Long-Lived αMUPA Mice Show Reduced Sexual Dimorphism in Lifespan, and in Energy and Circadian Homeostasis-Related Parameters.

Female αMUPA (alpha murine urokinase-like plasminogen activator) transgenic mice show increased lifespan, reduced body weight and food intake, and high-amplitude circadian rhythms with an endogenous period length (tau) of 24h, versus their wild types (WT) showing a 23.7-h tau. Our goal was to characterize αMUPA and WT male mice, and their in-strain sexual dimorphism, and to further understand the mechanisms underlying αMUPA's longevity.
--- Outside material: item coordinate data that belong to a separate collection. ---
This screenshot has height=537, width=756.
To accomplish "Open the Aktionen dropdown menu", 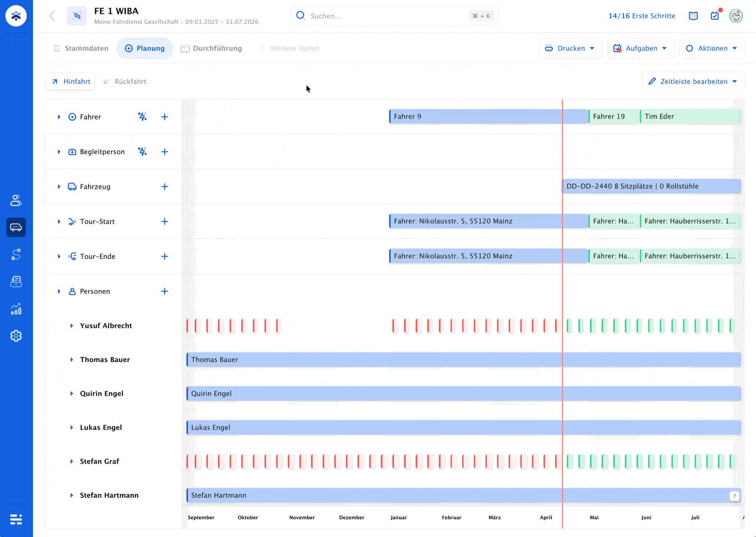I will (712, 48).
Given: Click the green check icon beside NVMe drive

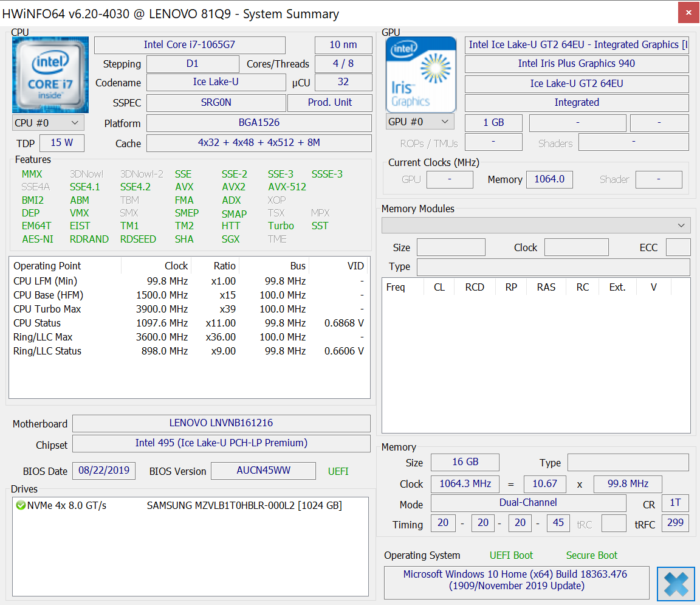Looking at the screenshot, I should tap(20, 505).
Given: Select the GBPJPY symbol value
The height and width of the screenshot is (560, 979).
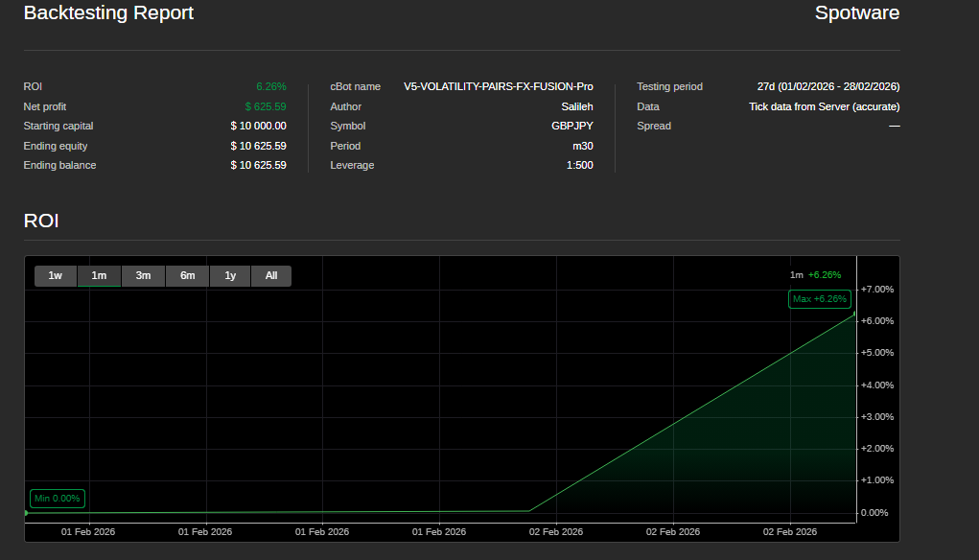Looking at the screenshot, I should 571,126.
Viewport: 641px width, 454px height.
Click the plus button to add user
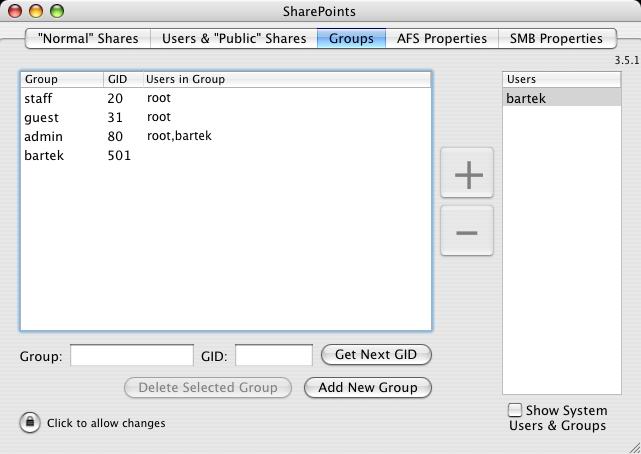(467, 174)
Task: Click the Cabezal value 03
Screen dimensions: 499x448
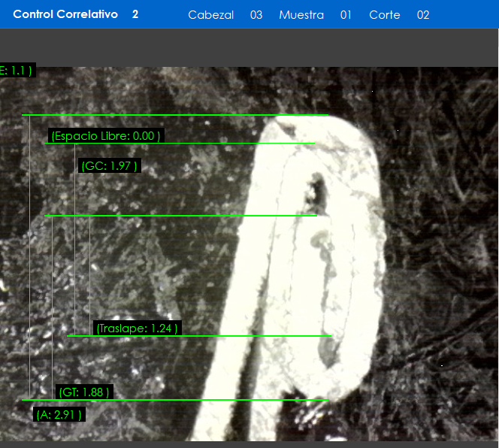Action: (256, 15)
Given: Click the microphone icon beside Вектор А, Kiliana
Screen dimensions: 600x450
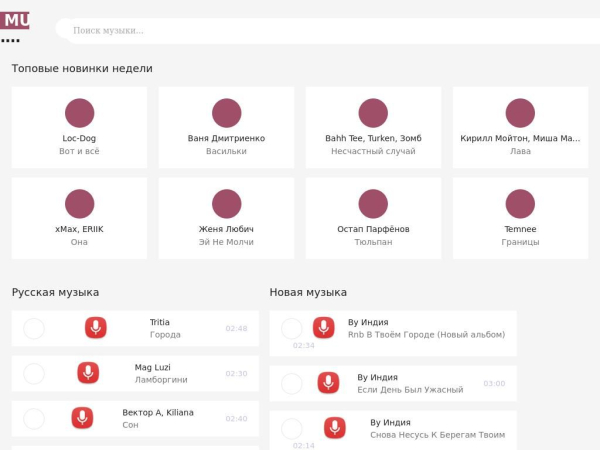Looking at the screenshot, I should pyautogui.click(x=82, y=418).
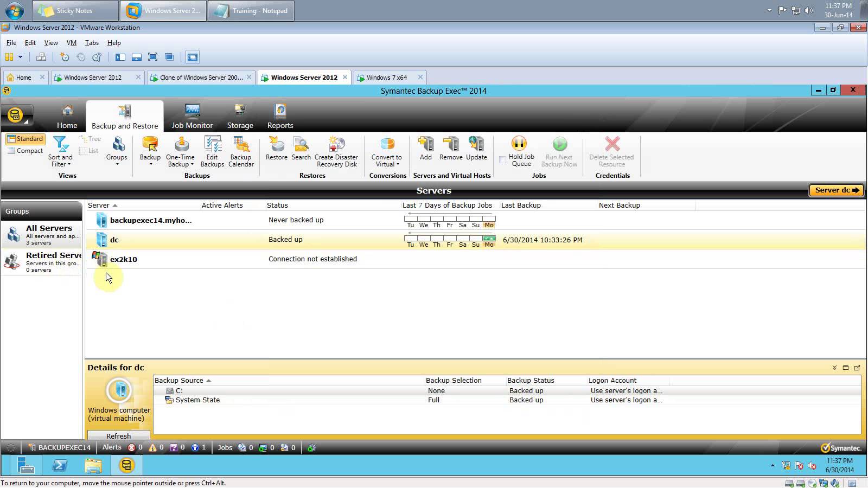Switch to Compact view

(x=25, y=151)
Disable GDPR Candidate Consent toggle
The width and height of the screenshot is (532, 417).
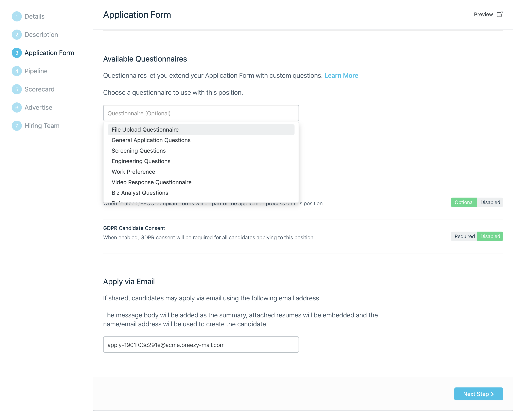click(489, 236)
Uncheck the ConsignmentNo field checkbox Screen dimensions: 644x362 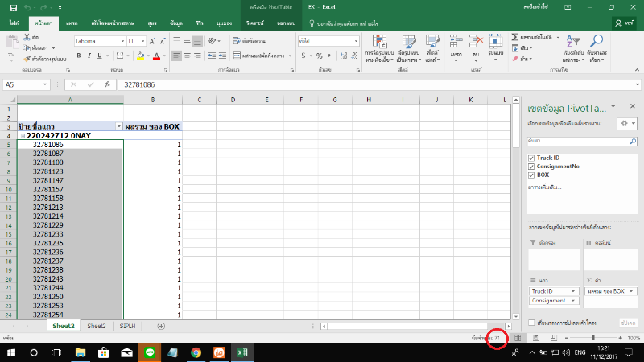(x=531, y=166)
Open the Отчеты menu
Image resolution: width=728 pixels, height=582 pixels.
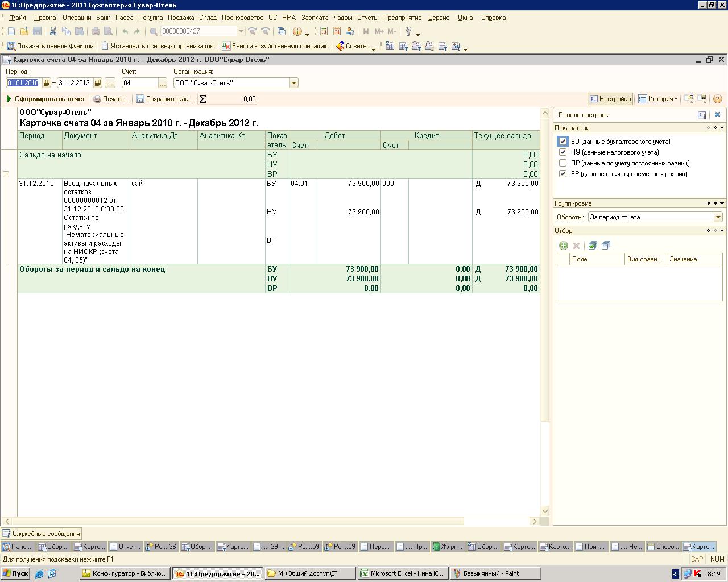[367, 18]
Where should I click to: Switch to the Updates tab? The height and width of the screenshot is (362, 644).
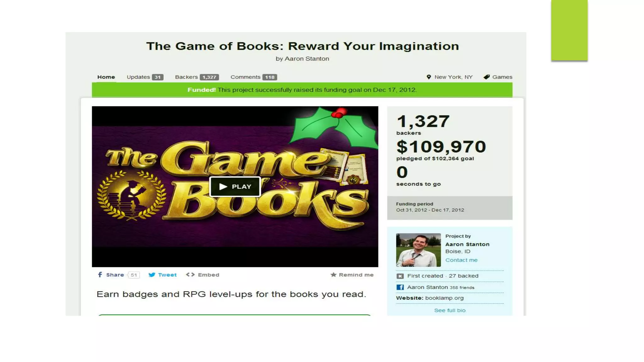(x=145, y=77)
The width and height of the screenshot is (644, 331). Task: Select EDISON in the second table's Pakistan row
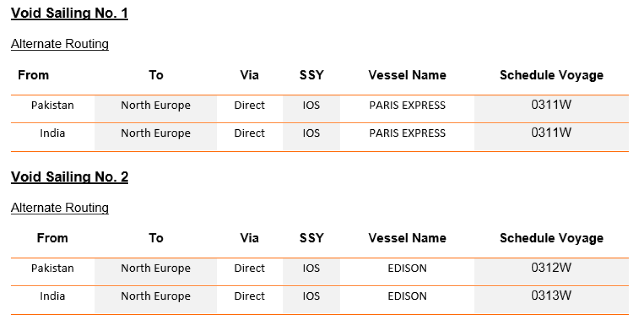tap(407, 269)
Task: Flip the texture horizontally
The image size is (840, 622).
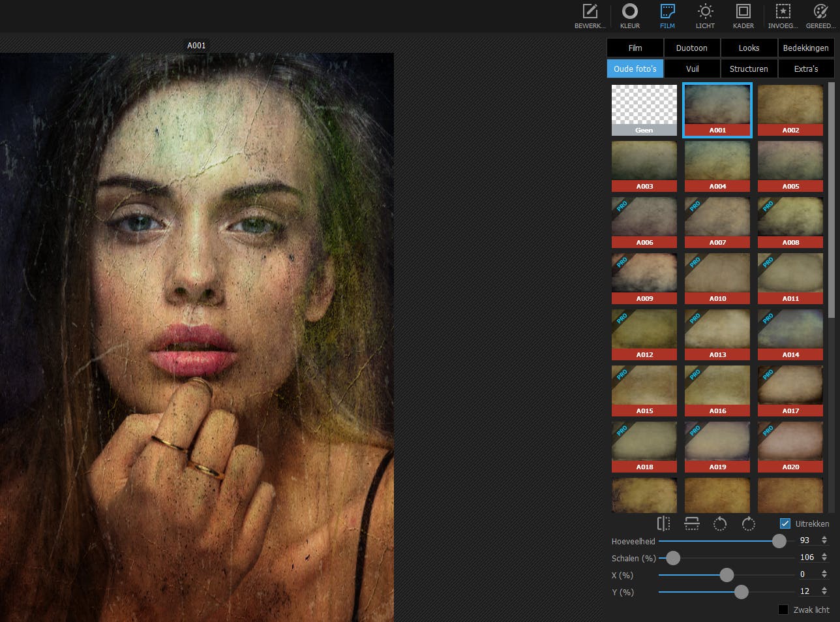Action: pyautogui.click(x=663, y=523)
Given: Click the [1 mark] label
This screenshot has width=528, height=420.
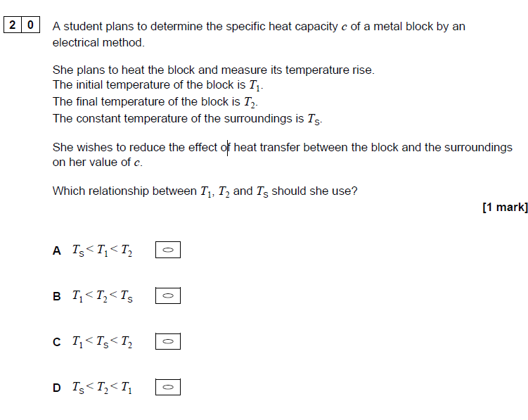Looking at the screenshot, I should 505,207.

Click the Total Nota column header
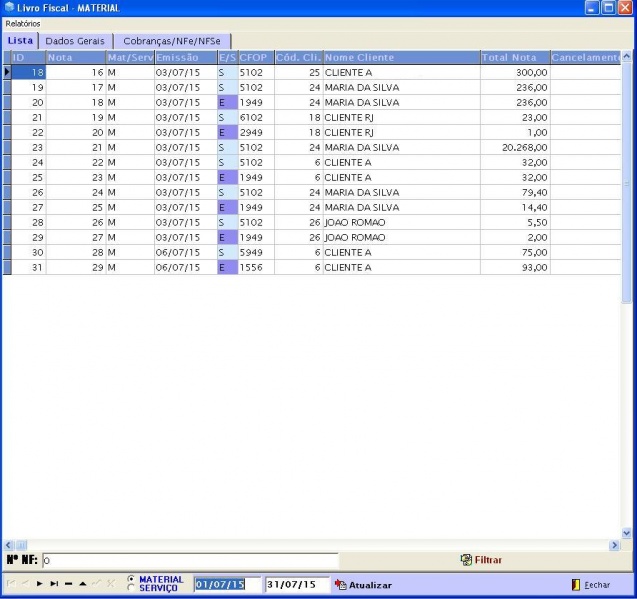pyautogui.click(x=514, y=58)
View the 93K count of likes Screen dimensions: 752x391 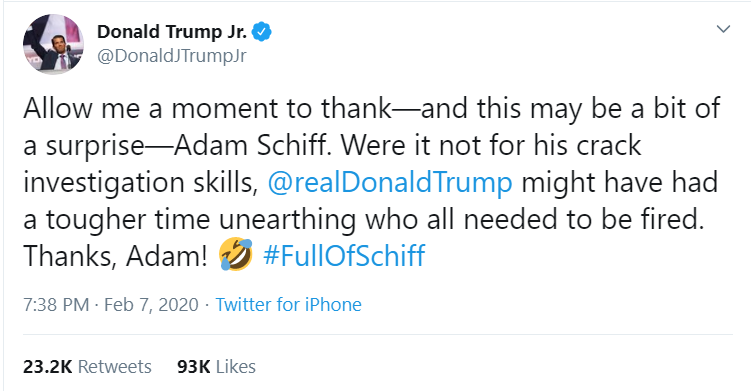click(194, 367)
Male αMUPA mice showed increased lifespan, reduced body weight and food intake, and aligned endogenous rhythm with a tau of 24.0h versus a tau <24h in WT. However, no differences were found when intake was corrected for metabolic mass in male αMUPA mice. αMUPA's sexual dimorphism was damped or lacking in all studied traits, while WTs were sexually dimorphic, concluding that αMUPA's transgene overrides sex-dependent mechanisms involved in lifespan and in energy and circadian homeostasis. As enhanced resonance between tau and external circadian cycle correlates with increased lifespan and reduced body weight in other species, including humans, αMUPA's 24-h tau could contribute to their longevity. Focusing future research on the mechanistic interconnections between energy homeostasis, circadian homeostasis, sexual dimorphism, and aging, using αMUPA mice, may reveal mechanisms promoting reduced body weight and increased lifespan.